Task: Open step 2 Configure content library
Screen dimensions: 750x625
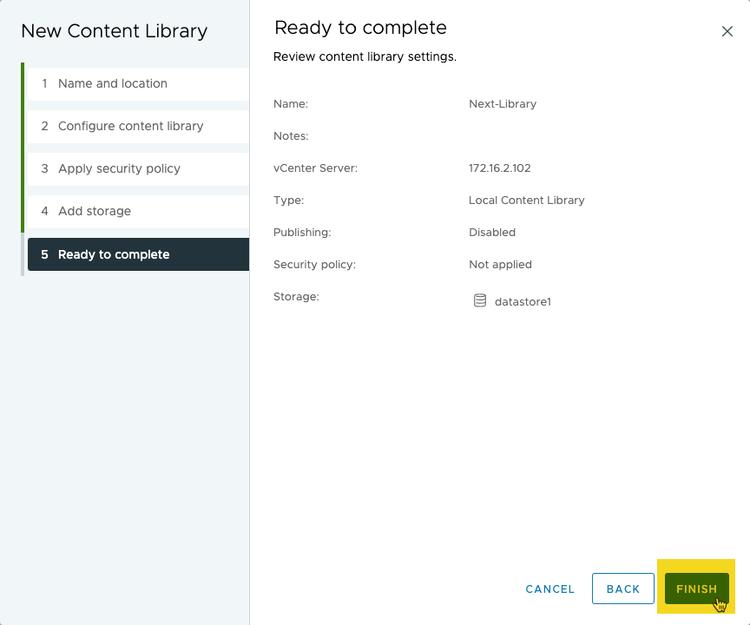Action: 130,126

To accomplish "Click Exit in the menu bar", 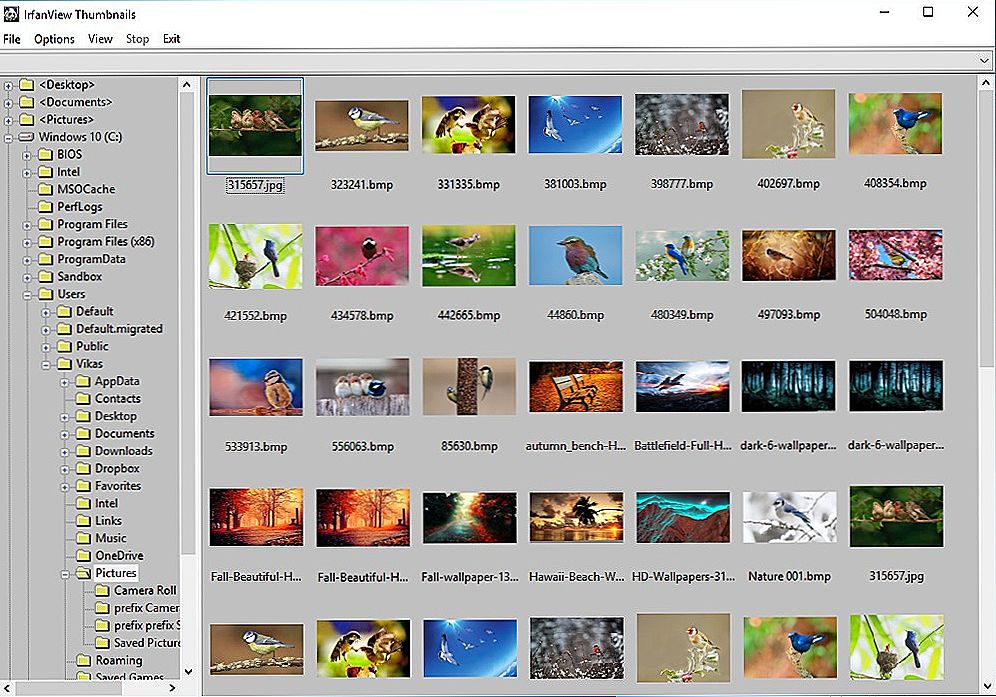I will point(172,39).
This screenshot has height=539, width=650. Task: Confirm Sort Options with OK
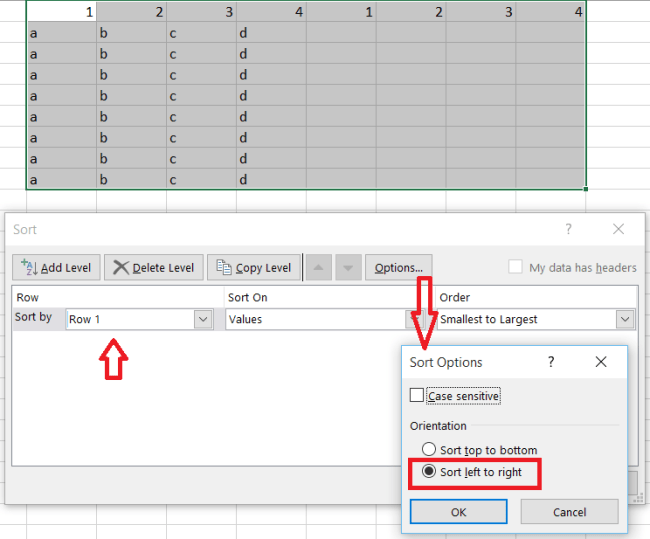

-*-*-

### Problem to work on
In the records above, each line with the string "Task" should be copied.

### Answer to the problem
Task: Open step 2 Configure content library
This screenshot has height=539, width=650. Task: Confirm Sort Options with OK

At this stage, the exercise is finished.